Hasta en condiciones críticas como las que vivimos en Magallanes,
en medio de una pandemia y en una cuarentena total, dependemos de
decisiones centralistas. En un país donde el 2% del territorio concentra
más del 40% de la población y el 100% de dos de los tres poderes del
Estado, las prioridades del esfuerzo debieran llegar a la concreción de
una real autonomía regional. Pero ello, que siempre es promesa
electoral, nunca se concreta. La lista de espera a las demandas de la comunidad suele
afectarnos fuertemente, en especial a Magallanes. Es como si a
propósito nos dejaran para el último, por ser esa perdida región a punto de caer del mapa. Esto redunda en la poca capacidad de toma de decisiones que se les otorga
a nuestras propias autoridades. Veremos ahora ¿cómo se va a manejar el
nuevo gobernador regional? En la mayoría de los casos nuestros
intendentes y seremis tienen que levantar el teléfono y esperar un visto
bueno desde Santiago. Eso nos retrasa demasiado. Más aun cuando se trata de situaciones como la pandemia por coronavirus.

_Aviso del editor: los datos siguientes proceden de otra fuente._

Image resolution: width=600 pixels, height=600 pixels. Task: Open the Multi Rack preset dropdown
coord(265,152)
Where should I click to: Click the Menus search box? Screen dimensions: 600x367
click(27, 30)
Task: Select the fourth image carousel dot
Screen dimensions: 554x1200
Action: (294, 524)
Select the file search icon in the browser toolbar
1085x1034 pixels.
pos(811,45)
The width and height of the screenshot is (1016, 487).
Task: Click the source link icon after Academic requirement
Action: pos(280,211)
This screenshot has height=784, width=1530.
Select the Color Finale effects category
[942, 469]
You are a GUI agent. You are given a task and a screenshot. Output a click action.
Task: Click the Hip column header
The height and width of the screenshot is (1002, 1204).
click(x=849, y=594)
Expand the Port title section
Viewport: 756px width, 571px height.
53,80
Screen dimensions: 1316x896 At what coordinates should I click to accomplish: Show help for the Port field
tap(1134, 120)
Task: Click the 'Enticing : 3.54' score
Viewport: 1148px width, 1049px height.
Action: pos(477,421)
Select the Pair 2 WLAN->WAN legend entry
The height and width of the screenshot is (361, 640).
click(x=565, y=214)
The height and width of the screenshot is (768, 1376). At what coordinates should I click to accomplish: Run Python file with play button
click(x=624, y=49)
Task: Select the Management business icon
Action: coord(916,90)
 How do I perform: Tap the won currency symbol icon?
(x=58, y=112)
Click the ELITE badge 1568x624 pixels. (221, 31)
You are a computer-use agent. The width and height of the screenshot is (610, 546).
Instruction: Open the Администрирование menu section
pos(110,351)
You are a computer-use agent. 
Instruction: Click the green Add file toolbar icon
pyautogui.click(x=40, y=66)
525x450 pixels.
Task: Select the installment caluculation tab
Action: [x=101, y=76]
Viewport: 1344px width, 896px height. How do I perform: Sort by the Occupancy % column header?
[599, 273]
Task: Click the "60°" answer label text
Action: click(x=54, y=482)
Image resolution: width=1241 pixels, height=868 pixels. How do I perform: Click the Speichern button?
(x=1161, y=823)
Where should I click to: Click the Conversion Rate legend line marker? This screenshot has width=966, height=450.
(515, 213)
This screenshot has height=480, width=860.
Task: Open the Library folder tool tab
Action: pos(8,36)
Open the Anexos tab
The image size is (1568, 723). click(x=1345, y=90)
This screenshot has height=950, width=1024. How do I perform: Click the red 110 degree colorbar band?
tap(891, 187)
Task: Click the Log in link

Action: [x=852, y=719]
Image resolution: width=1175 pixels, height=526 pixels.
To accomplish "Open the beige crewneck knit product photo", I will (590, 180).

Hay que esperar, siempre hay que esperar. Necesitamos que nuestras
autoridades demanden mayor autonomía y competencias para acometer la
labor de atender la diversidad de prioridades que se manifiestan a
diario en una extensa región como lo es Magallanes y Antártica Chilena.
Esa demanda que, en ausencia de coordinación entre autonomía y traspaso
de competencias para ejercerla, se mantiene a la espera de ser
satisfecha. La descentralización orientada al desarrollo de las regiones requiere actualmente en Chile un
incremento del poder tanto de los gobiernos regionales como de los
actores sociales territoriales. En Chile hay una insuficiencia política y
democrática en los gobiernos regionales que limita la puesta en marcha
de una política de desarrollo. Esperamos que eso quede en el pasado cuando asuman los nuevos gobernadores regionales. Esta insuficiencia, que se
puede reconocer en el problema de las competencias limitadas y en el
déficit democráticos, tiene una consecuencia de peso en la incapacidad
de los gobiernos regionales para generar procesos de integración social basados en la configuración de una identidad territorial.